##### Source document
Yes Roger, Street Rodder did do an article about those frame fittings 4 or 5 years back I think. I don't think anyone still made them like those anymore but what would I know? Or if this is an older assembly, it could still have a set in there.
And I'll disagree on the adjustment making the pedal "hard". Air in the system will cause a spongy pedal. An out of adjustment set of brake shoes will cause a low pedal! These are 2 different issues.
Do the adjusting (front & rear) and re-bleed (front and rear). I would suggest adding a hose from the bleeder to a bottle and let the discharged fluid collect under the surface of some new brake fluid. This will prevent air being "sucked" back in should the assistant raise his / her foot before you close the bleeder and you can visually see if your getting air out of the system.
Lastly, is this with all new shoes? Are they high performance type? if so, have they been "bedded".?.?
Mack sinse you bought this with sytem already in place, you might want to remove the master cylinder and measure the stroke of the piston when you push it in all the way while being bench bled, then install and see if you get the same measurement at the rod when the pedal is pushed in, maybe a little short on the stroke which you never get the air out. Another questin arises, is this a dual master cylinder and are the front brakes connectd to the rear port and the rear brakes connected to the front port, are you running a factory style propotioning valve...? Also does this master have check valves in the ports...?
406 Rich, 34-40,
Today is a car day & hopefully will have some good news this eve. Never thought about the piston length.... Alright, time to get at it!
Not knowing what system you have, when they installed the booster/master some systems require that during install that the pedal pushrod be moved down 1.25 inches further down on the pedal arm, two reasons, alignment and it gives the rod alittle further travel, this means drill a new hole for the push rod. Just something else to consider..:LOL:
Hey guys,
The cyl on the dr side is not working properly but, I did get some adjustment on it. Ordered 2 new for the front. The pedal is significantly better! Also, plumbed the booster vacc line & the booster is operational. I have not checked the rod length yet... Back to it. Thanks guys!!
##########
- **Task details**: Rewrite the brake discussion above, starting at the words "Do the adjusting" and ending after "of the system.", with "bleed screw" in place of "bleeder".
##### Collected material
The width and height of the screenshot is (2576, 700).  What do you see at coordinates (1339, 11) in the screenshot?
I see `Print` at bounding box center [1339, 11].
##########
- **Answer**:
Do the adjusting (front & rear) and re-bleed (front and rear). I would suggest adding a hose from the bleed screw to a bottle and let the discharged fluid collect under the surface of some new brake fluid. This will prevent air being "sucked" back in should the assistant raise his / her foot before you close the bleed screw and you can visually see if your getting air out of the system.